-- Extract --
+---+

In India, people start their investing journey at a very young age and this has been encouraged by investment options like PPF that are accessible to minors as well. This means that you can open a PPF Account for your children to ensure that they have a financially secure future. You can open the PPF Account as a parent or a guardian on the child’s behalf and keep making contributions. Read this blog post to know everything you need to know about a PPF Account for minors.
PPF Account for Minors: Explained
A PPF Account for minors is an investment tool that helps build a secure financial future for a child. Parents or legal guardians can open this account, ensuring a disciplined savings approach for their child’s future expenses, such as education or wedding. The guardian operates the account until the child turns 18, after which the account holder (who is now an adult) can take control of it.
Rules of PPF Account for Minors
1. Only a parent or legal guardian can open and operate a PPF Account for a minor.
2. A minor and an adult cannot have a joint PPF Account.
3. Grandparents can open a minor’s PPF Account only if they become legal guardians after the parent’s demise.
4. Deposits can be made either in a lump sum or in multiple instalments.
5. The maximum annual deposit limit for a minor’s PPF Account is ₹ 1.5 lakh.
6. A nominee can be assigned while opening the account.
Key Objective of PPF Account for Minors
The primary objective of opening a PPF Account for a minor is to build a financial safety net for their future. As PPF investments come with assured returns, they serve as an excellent savings option for children. Parents can secure funds for their child’s higher education, wedding or other financial needs.
Eligibility Criteria for Opening a PPF Account for Minors
1. The minor must be an Indian citizen or resident to open an Account under the Public Provident Fund (PPF) Scheme.
2. Only one parent or legal guardian can open and operate the minor’s PPF Account.
3. A nominee must be assigned during the account opening process.
Documents Required to Open a Minor’s PPF Account
To open a PPF Account for a minor, the parent or legal guardian must submit the following documents:
1. Basic details of the guardian and the minor, including name, date of birth and gender.
2. KYC documents and a passport-sized photograph of the minor and the parent / guardian.

+---+

-- Given request a --
Count the lines in the records that contain the word "folder" and give only the number.

+---+

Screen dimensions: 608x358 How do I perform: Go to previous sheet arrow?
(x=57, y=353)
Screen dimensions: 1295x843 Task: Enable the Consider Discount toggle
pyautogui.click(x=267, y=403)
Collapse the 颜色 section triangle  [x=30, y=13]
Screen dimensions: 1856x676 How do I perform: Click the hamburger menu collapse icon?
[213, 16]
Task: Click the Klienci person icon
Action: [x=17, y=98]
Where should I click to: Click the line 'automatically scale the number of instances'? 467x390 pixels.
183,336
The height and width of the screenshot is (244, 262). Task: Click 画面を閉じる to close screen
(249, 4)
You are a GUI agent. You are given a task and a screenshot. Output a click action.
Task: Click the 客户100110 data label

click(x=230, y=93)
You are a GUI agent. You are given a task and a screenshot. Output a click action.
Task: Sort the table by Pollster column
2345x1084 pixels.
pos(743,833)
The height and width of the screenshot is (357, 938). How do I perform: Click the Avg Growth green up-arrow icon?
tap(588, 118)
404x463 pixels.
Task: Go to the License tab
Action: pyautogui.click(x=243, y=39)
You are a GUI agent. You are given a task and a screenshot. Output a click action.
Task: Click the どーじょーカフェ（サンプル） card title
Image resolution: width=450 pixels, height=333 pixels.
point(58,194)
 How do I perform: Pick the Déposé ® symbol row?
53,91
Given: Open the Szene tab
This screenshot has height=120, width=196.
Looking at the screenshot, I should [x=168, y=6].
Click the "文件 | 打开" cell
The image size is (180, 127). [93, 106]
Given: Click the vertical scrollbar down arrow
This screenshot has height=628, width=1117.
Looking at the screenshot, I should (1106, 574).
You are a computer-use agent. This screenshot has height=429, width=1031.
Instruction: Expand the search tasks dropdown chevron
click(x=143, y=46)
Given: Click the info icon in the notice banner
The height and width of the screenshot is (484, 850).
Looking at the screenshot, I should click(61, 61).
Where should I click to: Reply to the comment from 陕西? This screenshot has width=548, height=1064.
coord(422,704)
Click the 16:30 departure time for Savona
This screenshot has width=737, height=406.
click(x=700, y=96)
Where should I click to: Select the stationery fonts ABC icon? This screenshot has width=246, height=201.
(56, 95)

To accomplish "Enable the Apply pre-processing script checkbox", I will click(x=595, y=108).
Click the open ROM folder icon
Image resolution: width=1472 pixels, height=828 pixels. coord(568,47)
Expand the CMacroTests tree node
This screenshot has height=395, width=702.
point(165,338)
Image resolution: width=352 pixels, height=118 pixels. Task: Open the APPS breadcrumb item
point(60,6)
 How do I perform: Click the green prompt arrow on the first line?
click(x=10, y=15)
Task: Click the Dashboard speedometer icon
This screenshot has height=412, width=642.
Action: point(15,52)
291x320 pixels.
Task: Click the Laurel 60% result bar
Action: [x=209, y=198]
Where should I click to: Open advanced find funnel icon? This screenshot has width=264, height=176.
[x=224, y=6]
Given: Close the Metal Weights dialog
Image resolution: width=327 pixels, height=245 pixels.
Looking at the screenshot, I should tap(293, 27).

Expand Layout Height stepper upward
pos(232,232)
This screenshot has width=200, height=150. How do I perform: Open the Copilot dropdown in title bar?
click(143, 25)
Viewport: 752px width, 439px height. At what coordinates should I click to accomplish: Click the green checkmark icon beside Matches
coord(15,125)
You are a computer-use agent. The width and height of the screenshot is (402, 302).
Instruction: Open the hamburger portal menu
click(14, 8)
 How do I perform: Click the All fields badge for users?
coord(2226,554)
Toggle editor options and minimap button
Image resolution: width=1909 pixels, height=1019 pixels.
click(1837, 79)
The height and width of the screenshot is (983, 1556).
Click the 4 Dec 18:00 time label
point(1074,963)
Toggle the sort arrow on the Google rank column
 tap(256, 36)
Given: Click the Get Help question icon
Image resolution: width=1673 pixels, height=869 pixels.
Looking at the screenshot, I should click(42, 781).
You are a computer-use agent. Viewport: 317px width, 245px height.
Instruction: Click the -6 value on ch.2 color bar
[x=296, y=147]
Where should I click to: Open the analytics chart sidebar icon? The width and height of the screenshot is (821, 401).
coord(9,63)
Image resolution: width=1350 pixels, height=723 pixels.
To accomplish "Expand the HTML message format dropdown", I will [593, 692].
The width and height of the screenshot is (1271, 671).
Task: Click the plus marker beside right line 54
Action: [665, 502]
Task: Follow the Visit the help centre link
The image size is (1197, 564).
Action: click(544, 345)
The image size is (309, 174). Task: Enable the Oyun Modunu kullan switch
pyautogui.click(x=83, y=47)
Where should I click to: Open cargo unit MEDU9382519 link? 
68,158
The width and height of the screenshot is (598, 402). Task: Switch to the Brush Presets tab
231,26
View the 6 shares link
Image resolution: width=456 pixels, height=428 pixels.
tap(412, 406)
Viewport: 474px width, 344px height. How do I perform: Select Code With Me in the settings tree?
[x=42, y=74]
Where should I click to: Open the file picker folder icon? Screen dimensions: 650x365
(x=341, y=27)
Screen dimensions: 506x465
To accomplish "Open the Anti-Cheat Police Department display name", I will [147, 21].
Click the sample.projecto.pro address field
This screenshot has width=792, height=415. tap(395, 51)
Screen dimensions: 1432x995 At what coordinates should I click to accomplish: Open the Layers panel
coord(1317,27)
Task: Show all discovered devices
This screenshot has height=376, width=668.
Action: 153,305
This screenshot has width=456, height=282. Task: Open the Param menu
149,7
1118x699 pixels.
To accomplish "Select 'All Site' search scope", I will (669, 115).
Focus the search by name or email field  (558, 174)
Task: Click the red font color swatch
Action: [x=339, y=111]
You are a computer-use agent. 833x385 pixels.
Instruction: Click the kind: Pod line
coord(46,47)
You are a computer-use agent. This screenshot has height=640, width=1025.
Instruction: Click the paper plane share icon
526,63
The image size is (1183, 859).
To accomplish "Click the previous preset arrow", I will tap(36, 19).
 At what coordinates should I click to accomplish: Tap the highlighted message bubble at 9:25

+---+

-- Given request b --
Answer these questions using the article on PPF Accounts for minors:
(i) Until what age does the guardian operate the account?
(ii) What is the maximum annual deposit limit for a minor's PPF Account?
(iii) Under what condition can grandparents open a minor's PPF Account?

-- Task result a --
2

-- Task result b --
(i) Until the child turns 18.
(ii) ₹ 1.5 lakh.
(iii) Only if they become legal guardians after the parent's demise.